For many Muscovites, the only way to ring in the New Year is standing in the falling snow, near St. Basil’s, listening to the chimes from the Kremlin clock tower. Source: Lori / Legion Media
Russian city streets, shopping malls and businesses are aglow with decorated fir trees, lights and tinsel, reminding the locals once again that the long New Year’s break is coming.
The official New Year holiday break in Russia will last from Dec. 30 to Jan. 8 this year, a week and a half of mid-winter bliss and the envy of citizens of many Western countries, where only Christmas Day and New Year’s Day are federal holidays.
Also, unlike in many Western nations, in Russia it’s New Year rather than Christmas that’s the main winter holiday. This tradition is rooted in the Soviet past, when religious holidays were phased out and substituted with secular ones. In moving the focuse from Christmas to New Year, the customs of decorating a tree, celebrating a special day with family and exchanging gifts was just moved to a different date.
“Although I consider myself a religious person, New Year was always far more important for me than Christmas,” said Irina Popova, director of a small ad agency in Moscow. “You can’t have the feast, the gifts, the holiday atmosphere, the champagne and the smell of tangerines without the chimes of the Kremlin clock at midnight.”
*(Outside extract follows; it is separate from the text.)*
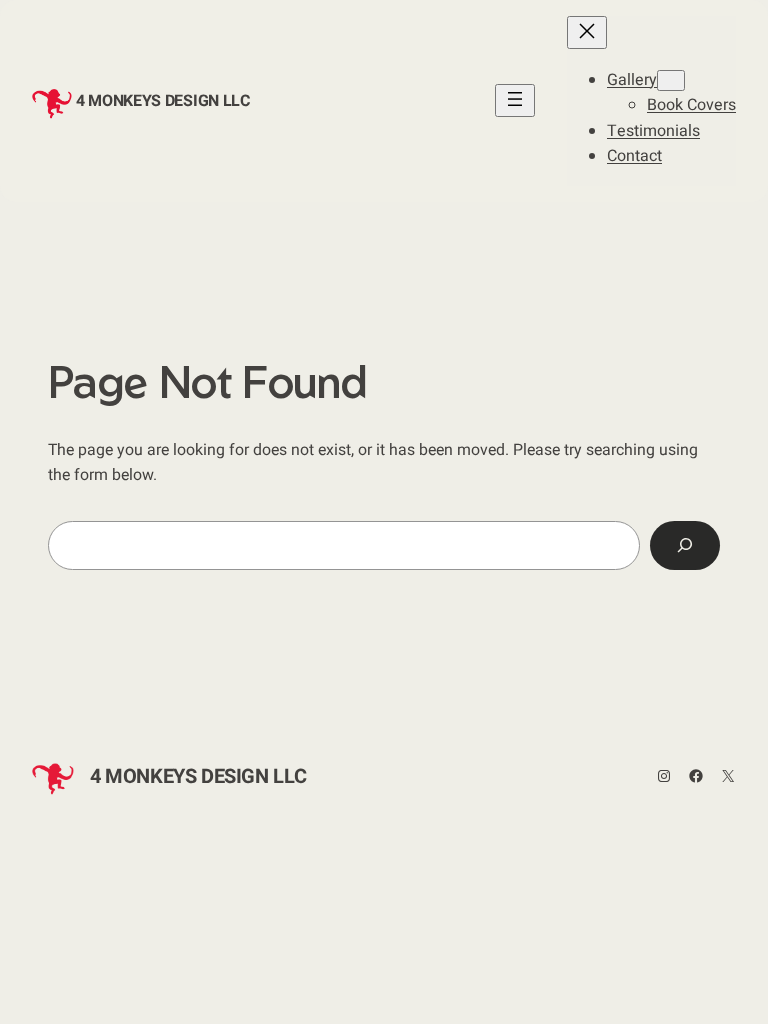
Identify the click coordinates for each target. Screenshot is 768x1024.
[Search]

Popova seems to be one of the few Russians who have prepared for the holiday in advance: “I hate the rush at the stores, the long lines and all that bustle, so I prefer to buy everything before the crowds come, or do it online.” This last option is not yet widespread — the share of online shopping in Russia is still only 5 percent — but lines in stores grow exponentially, especially during the peak period from Dec. 15-24.
According to a survey by Deloitte, this year Russians will spend 8.6 percent more on the New Year holidays than in 2011. Experts suggest that this is because they have stronger confidence in their future than they did last year; half of the survey respondents view the economic situation in Russia as stable.
On average, Russians spend $500 on celebrating the winter holidays — 35 percent less than in Europe, where the average is $770. But given the 120 percent difference in per-capita GDP between the EU and Russia, this figure looks far more impressive.
Russian shoppers are prepared to splurge for the holidays, and not just on gifts and food. It is becoming increasingly popular to go on vacation for the New Year break.
Slightly more than half of those who spend their holiday abroad chase the sun. Many Russians head to Egypt, where tour packages start at $400 for the week. Ski holidays are also popular, although the price for this type of vacation is substantially higher. Vadim Nesmeyanov, the 30-year-old founder of an I.T. start-up, is among those leaving snow to find more snow.
“My family has been going to Chamonix for about three years now. There were only four of us in the beginning, but now our group has grown to 12 people, and we need to find a chalet that is big enough. If you book early enough, the cost of flights and accomodation shouldn’t be too high — around €1,500 ($2,000) for 10 days,” Nesmeyanov said, adding, “Plus, traveling to Europe during the holiday sale season is an excellent opportunity for shopping; I can buy a new iPhone.”
According to the Deloitte poll, a new smartphone is one of the most desired gifts this New Year. Forty percent of respondents would like a new phone; fifty-six percent said they would be happy with cash. However, most poll respondents said they planned to give cosmetics (42 percent) and candy (38 percent) as presents. Inexpensive household appliances like slow cookers and juicers are also in demand.
Russians don’t like to go out on New Year’s Eve; more than 80 percent prefer to entertain guests at home or visit friends in their homes. But not everybody can share in the bliss or afford to forget about work: More than 11 percent of Russians work through the holidays.